Anschläge auf die Wohnhäuser der Hamburger Innensenatoren folgen einer unsäglichen Tradition: Bereits vor fast genau einem Jahr, Anfang Oktober 2009, waren zwei 20 und 24 Jahre alte Männer festgenommen worden, nachdem sie mehrere Steine und mit Farbe gefüllte Flaschen auf das Altonaer Mehrfamilienhaus geworfen hatten, in dem der heutige Bürgermeister und ehemalige Innensenator Christoph Ahlhaus (ebenfalls CDU) wohnte. Dem damals 40-Jährigen, der als "Hardliner" galt, war in einem Bekennerschreiben vorgeworfen worden, er sei ein "gefährlicher Überzeugungstäter" und agiere als Verfechter eines "Kontroll- und Sicherheitsstaates". Eine Bekennung im Fall Vahldieck, der als Chef des Verfassungsschutzes vor knapp drei Jah-ren schon einmal Opfer eines Farbanschlags geworden war, blieb bis zum späten Freitagabend aus.
Erst in der Nacht zum Donnerstag hatten Unbekannte einen Anschlag auf das Auto des Vorsitzenden der Gewerkschaft der Polizei (GdP), Konrad Freiberg, verübt. Sie hatten in Lohbrügge die Scheiben des Mercedes CLK 200 eingeworfen, die Reifen zerstochen und blaue Farbe in das Innere des Coupés gekippt. Auch hier gab es bis gestern Abend kein Bekennerschreiben.
Unter dem Motto "IMK sprengen" kündigen linke Gruppen bereits seit Wochen an, auf die vom 13. bis zum 19. November tagende Innenministerkonferenz mit Gewalt reagieren zu wollen. Polizeisprecher Mirko Streiber hatte dazu bereits im Hamburger Abendblatt gesagt: "Wir bereiten uns darauf vor, dass es Störungen geben könnte." Erst am vergangenen Wochenende hatten sich sieben Hausbesetzer in einem Gebäude an der Ecke Schulterblatt/Juliusstraße verbarrikadiert und auf Flugblättern neben ihrem Protest gegen Wohnungsleerstand auch zu Aktionen gegen die Konferenz der Innenminister aufgerufen. Die Polizei nahm die vier Frauen und drei Männer nach mehreren Stunden fest, die sich mit Böller- und Flaschenwürfen wehrten. Gegen sie wird weiter ermittelt.
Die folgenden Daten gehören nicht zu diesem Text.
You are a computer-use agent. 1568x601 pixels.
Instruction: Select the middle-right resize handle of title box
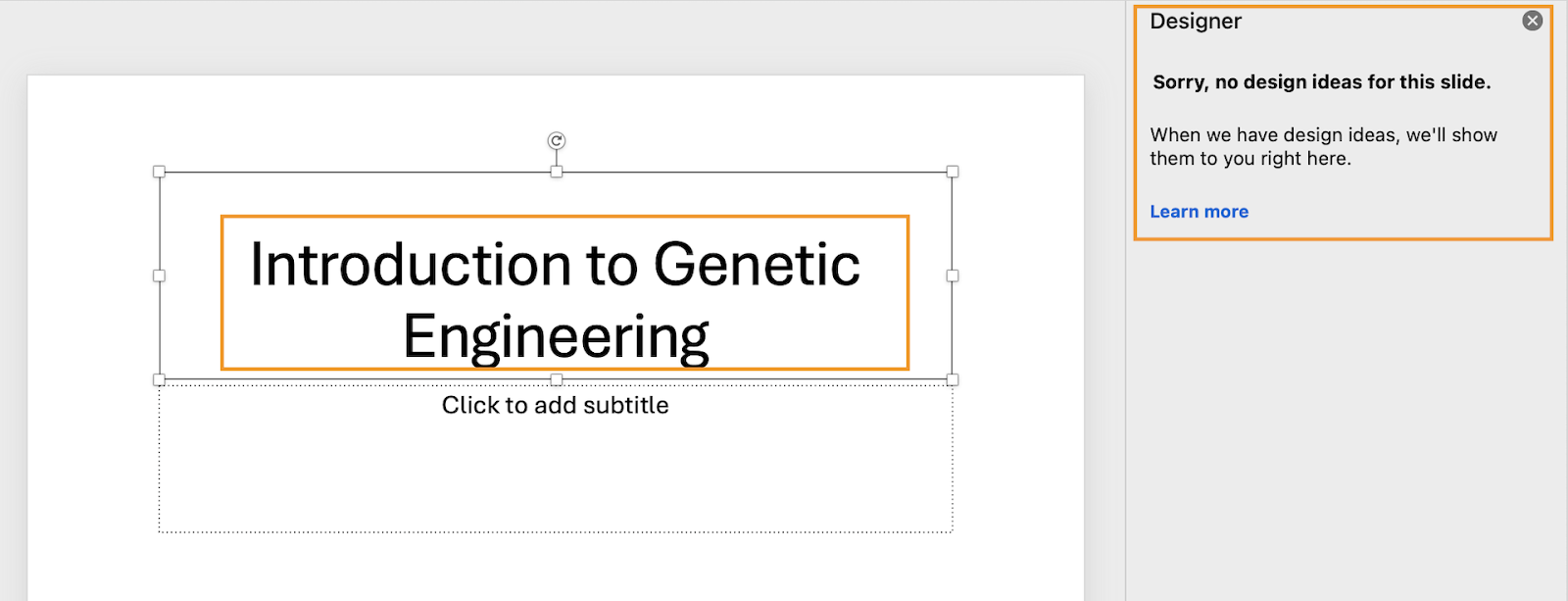point(953,275)
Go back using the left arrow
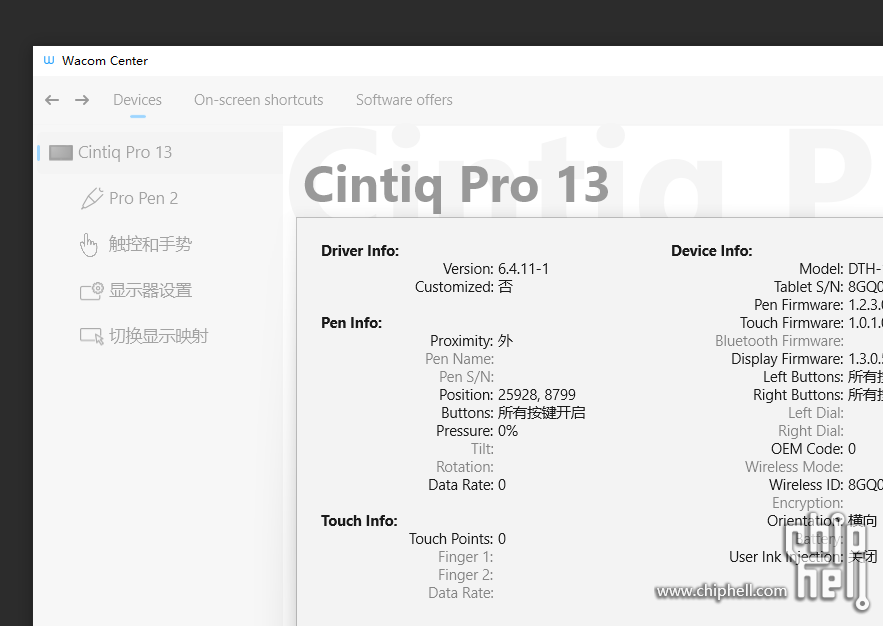Viewport: 883px width, 626px height. (x=52, y=100)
Eine Radikalisierung der linken Bewegung sieht die Polizei aber nicht: Auch die für den heutigen Sonnabend angemeldete Demonstration, die vom Uni-Campus zum Astraturm ziehen soll und zu der etwa 2000 Menschen erwartet werden, wird aller Voraussicht nach ruhig bleiben, sagte Polizeisprecher Streiber. Ausschreitungen werden nicht erwartet.